Business Trade Lines in a Recession: Fleet Cards
Keep cruising through and after enough store cards are reporting, apply for fleet cards. These cards are issued by fleet companies such as Shell and Fuelman. They can be used to purchase gasoline or for automobile maintenance and repairs. Once you have enough of these accounts reporting, it’s time for the general use cards.
Business Trade Lines in a Recession: General Use Credit Cards
General use credit cards are end game. Hold the wheel steady, and you can cruise here forever. These cards consists of the traditional Visa, Master, and American Express cards not associated with a specific store or type of purchase. Use this wisely, continue to make consistent, on-time payments, and your business credit will be rock solid.
Setting the cruise doesn’t mean you get to be disengaged. Building business credit with business trade lines in a recession takes a lot of work. It feels good when you have a business credit score that is building quickly and you can relax a little. You don’t have to work as hard, but you still have to steer, and watch the signs.
Neglecting to make payments consistently on-time could throw you in a ditch. You’ll have to climb out and start all over again. Be careful.
Why Business Credit?
You may be asking yourself the question, why bother? You may have personal credit that will allow you to get what you need to run your business without needing to work with business trade lines in a recession. It can take time, and better prices may be available elsewhere. What’s the point? Why do you need business credit?

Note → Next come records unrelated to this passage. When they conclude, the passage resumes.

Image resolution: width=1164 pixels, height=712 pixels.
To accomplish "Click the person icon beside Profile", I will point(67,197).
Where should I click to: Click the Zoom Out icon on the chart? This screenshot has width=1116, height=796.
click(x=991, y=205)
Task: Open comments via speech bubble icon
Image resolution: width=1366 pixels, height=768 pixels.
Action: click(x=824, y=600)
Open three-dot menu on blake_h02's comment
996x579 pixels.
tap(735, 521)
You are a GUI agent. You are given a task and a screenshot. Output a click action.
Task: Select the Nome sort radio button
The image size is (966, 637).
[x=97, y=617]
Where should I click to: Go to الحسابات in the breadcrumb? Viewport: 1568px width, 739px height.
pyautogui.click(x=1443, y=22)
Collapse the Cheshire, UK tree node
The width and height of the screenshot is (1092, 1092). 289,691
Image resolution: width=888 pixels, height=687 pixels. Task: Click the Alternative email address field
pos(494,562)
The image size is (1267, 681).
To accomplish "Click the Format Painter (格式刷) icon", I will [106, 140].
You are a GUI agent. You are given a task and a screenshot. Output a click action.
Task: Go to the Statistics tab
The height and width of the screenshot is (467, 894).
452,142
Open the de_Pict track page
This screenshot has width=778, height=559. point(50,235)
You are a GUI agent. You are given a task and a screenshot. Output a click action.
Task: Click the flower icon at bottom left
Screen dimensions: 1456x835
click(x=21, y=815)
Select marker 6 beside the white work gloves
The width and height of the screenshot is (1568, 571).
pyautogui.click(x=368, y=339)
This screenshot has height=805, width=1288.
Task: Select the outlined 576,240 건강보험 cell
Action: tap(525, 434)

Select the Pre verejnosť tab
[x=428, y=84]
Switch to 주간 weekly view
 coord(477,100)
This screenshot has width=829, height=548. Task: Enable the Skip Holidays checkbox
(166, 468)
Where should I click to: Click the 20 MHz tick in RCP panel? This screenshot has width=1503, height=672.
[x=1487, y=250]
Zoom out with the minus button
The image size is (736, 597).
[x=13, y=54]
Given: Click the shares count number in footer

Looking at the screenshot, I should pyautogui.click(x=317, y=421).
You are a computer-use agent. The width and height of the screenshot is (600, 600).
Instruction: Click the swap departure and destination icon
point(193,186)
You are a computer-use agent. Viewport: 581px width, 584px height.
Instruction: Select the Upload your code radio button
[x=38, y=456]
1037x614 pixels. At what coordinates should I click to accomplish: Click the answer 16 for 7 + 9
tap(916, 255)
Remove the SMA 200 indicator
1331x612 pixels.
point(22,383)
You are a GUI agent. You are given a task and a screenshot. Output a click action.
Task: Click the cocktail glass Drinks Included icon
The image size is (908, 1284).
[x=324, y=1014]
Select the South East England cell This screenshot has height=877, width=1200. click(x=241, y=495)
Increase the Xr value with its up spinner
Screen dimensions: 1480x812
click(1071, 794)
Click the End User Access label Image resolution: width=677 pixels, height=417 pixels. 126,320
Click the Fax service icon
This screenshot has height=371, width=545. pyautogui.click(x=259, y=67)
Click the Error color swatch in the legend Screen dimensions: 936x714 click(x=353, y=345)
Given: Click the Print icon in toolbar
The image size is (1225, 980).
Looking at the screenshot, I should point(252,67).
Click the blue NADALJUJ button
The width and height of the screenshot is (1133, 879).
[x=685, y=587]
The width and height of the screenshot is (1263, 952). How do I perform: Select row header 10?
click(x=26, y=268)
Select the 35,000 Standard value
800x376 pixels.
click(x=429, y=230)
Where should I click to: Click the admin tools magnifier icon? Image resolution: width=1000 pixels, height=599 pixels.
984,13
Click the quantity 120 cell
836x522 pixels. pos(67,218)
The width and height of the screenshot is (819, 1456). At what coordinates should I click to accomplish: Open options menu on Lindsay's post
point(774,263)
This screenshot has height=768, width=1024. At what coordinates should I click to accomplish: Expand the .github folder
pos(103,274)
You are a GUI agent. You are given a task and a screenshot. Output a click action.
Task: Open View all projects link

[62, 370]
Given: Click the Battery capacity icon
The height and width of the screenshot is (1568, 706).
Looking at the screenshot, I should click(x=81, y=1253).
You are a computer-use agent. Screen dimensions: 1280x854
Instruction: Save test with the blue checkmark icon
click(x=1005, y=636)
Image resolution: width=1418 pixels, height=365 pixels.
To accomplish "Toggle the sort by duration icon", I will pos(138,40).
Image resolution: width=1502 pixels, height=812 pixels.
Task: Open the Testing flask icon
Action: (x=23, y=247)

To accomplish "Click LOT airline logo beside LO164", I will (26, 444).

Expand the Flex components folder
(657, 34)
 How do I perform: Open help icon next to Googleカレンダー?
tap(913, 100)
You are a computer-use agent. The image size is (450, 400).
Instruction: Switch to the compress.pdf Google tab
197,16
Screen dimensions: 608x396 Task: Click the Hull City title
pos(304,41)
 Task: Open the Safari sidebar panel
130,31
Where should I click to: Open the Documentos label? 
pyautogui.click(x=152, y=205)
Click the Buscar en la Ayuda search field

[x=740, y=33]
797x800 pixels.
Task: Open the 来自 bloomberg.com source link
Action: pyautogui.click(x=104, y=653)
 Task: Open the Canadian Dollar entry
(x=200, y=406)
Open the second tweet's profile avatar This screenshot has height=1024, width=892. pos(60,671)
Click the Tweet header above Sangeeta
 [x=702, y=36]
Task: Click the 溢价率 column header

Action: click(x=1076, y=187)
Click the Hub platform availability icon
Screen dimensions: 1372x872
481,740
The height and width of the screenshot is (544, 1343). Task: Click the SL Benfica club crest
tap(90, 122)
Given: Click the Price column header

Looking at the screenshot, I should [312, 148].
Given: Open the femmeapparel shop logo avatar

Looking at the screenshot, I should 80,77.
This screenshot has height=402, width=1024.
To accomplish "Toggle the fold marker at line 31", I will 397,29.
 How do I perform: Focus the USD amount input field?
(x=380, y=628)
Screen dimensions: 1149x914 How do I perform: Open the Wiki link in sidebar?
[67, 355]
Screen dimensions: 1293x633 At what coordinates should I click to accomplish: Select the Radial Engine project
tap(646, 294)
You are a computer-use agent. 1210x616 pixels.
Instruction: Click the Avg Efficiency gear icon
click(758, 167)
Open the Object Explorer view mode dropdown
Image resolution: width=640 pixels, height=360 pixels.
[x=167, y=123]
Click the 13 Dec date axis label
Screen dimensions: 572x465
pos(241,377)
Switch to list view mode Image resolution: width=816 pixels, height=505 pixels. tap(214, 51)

The fact is, it’s never a good idea to have your business transactions on your personal credit report, recession or not. There are a few reasons for this. First, if your personal credit takes a hit, it can affect your ability to run your business.
Also, business credit cards based on personal credit often have a lower credit limit, and business transactions are often very large. If you get close to your limit, your score will take a hit even if you make your payments like you should due to the high debt-to-credit ratio.
By having cards based on your business credit, you can get higher limits, and your personal credit will not be affected by business transactions. This way, you do not have to worry about business transactions keeping you from applying for personal credit you may need to purchase a car or make home improvements.
Build Business Credit With Business Trade Lines in a Recession
Regardless of your personal credit score, you really do have to work with business trade lines in a recession to start your business credit. After you establish your business and prepare the way for your business transactions to be reported to your business credit profile, you will need accounts to report. Most credit cards will not extend credit to a business with no credit, or bad credit. Working with business trade lines that do not do a credit check is a way around that. You can start building business credit in your business name without your personal credit score ever being involved. It’s a win/win for you and for your business.